Numerical Simulations of Depressurization-Induced Gas Hydrate Reservoir (B1 Sand) Response at the Prudhoe Bay Unit Kuparuk 7-11-12 Pad on the Alaska North Slope
2022
Myshakin, Evgeniy | Garapati, Nagasree | Seol, Yongkoo | Gai, Xuerui | Boswell, Ray | Ohtsuki, Satoshi | Kumagai, Kenichi | Sato, Mizuki | Suzuki, Kiyofumi | Okinaka, Norihiro
In December 2018, a partnership between the U.S. Department of Energy National Energy Technology Laboratory (DOE NETL), the Japan Oil, Gas, and Metals National Corporation (JOGMEC), and the U.S. Geological Survey (USGS) successfully drilled and logged the Hydrate-01 Stratigraphic Test Well (STW) in the greater Prudhoe Bay oil field on the Alaska North Slope.

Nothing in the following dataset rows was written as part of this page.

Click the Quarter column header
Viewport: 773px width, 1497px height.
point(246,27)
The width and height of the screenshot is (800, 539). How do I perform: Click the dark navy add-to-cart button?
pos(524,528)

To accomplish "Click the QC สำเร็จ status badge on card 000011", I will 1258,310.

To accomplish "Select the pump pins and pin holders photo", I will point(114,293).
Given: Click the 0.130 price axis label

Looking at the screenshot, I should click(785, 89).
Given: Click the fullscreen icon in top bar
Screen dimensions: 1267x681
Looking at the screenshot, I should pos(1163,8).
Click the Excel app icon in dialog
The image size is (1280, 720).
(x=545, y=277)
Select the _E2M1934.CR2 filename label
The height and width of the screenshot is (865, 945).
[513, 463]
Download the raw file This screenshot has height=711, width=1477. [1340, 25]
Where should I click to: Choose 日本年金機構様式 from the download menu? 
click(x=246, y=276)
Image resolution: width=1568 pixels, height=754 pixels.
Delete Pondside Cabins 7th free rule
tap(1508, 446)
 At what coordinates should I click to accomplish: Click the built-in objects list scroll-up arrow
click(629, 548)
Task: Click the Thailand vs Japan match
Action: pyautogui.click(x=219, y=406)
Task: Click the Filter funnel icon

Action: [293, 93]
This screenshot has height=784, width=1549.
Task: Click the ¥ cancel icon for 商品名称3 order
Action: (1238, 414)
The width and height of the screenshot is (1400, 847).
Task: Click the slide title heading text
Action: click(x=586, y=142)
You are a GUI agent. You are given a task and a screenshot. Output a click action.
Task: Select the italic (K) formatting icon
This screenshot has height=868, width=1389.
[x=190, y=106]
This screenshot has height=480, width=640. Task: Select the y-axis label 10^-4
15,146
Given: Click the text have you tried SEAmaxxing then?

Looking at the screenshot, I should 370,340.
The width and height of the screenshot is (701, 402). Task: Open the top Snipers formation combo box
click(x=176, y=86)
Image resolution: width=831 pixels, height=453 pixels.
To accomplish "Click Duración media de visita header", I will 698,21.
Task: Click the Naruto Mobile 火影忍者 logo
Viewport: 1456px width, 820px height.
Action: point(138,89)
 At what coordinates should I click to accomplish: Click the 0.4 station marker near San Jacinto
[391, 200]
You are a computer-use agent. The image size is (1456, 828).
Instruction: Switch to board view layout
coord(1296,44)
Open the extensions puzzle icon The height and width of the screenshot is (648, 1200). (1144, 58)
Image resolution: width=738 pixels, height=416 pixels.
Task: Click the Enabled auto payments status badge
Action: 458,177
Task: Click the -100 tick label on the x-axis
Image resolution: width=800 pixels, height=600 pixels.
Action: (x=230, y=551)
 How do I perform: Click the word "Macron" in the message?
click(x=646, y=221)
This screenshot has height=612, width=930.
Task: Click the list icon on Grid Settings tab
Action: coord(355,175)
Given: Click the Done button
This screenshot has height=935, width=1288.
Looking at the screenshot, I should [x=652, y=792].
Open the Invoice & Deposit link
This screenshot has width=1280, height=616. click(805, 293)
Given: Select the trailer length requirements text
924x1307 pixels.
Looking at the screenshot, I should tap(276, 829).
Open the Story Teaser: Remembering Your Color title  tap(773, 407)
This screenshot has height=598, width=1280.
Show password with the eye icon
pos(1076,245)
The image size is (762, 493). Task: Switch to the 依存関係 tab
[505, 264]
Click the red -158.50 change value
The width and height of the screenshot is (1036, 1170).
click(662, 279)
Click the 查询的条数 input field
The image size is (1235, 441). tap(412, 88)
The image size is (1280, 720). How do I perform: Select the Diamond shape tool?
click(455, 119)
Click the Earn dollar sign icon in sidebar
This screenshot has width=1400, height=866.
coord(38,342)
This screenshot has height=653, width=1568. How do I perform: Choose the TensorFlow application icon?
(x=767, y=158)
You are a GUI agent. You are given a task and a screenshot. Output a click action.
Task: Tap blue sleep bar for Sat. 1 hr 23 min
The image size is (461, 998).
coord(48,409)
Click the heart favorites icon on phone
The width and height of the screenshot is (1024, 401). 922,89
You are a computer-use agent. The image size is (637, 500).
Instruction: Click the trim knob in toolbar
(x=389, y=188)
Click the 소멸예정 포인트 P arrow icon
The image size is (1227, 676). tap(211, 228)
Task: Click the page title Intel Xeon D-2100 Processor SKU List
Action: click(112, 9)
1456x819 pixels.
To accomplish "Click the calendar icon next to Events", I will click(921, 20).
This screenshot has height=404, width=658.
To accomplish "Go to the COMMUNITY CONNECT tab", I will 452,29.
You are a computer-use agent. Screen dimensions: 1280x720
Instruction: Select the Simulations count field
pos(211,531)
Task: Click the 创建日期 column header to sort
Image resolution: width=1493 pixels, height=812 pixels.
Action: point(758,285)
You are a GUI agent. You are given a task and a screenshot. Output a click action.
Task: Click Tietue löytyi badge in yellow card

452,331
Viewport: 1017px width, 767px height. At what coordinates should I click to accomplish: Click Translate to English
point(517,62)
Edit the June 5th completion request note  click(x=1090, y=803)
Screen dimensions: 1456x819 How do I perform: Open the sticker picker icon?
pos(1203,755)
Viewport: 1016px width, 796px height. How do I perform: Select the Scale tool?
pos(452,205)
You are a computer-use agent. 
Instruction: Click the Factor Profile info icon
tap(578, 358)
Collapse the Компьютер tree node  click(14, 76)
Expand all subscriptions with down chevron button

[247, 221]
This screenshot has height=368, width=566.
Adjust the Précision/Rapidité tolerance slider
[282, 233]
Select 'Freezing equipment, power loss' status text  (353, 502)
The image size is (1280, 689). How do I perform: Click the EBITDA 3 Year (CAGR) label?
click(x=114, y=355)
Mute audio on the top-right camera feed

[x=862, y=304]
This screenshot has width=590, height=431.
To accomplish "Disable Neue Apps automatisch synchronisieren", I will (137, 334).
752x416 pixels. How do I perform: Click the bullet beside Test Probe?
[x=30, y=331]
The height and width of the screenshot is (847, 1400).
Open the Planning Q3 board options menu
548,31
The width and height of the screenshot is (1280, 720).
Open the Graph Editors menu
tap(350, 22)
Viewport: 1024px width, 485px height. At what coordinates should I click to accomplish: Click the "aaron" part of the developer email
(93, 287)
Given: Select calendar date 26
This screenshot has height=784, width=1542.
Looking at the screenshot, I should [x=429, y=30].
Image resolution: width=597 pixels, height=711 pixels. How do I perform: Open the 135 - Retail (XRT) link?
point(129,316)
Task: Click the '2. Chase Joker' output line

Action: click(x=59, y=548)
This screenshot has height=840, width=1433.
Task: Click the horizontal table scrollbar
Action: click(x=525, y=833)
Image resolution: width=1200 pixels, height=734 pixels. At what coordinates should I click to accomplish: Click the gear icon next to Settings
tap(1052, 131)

The logging-while-drilling (LWD) data confirmed the presence of gas hydrate-bearing reservoirs within sand reservoirs in Units D and B that are suitable targets for future testing. The deeper “B1-sand” is considered to be the most favorable for reservoir response testing due the following factors: confirmed high gas hydrate saturation in sediments of high intrinsic permeability; isolated from direct communication with saline aquifers; and located in the proximity of the base of gas hydrate stability, thus allowing efficient gas hydrate decomposition by the depressurization method. The interpreted log data and side-wall core sample measurements were used to create reservoir models for the Prudhoe Bay Unit (PBU) Kuparuk 7-11-12 site. The vertical heterogeneity in porosity, gas hydrate saturation, irreducible water saturation, and permeability distributions for reservoir and nonreservoir units was implemented using fine mesh discretization. To induce gas hydrate destabilization, the depressurization of the B1 sand was carried out using scenarios with constant bottom hole pressure (BHP) and staged multistep decrease of BHP values. Three simulators, MH21-HYDRES, TOUGH+Hydrate, and CMG STARS were engaged to conduct various sensitivity cases to determine the impact of the lateral extension of the reservoir models, uncertainty in in situ reservoir permeability, and water influxes from seal on productivity. Water and gas production rates and volumes predicted using three simulators reveal overall agreement. At the most probable case, gas and water production rates of up to 2.6 MMSCF/day and 8000 fluid bbl/day, respectively, should be accounted for well test designs, surface facility requirements, and field test activities. The full consideration of the multiple cases and scenarios indicates significant uncertainty in simulation results due to uncertainties in key reservoir properties. This underscores the need for acquisition of extended duration production field test data as a means to clarify true reservoir potential.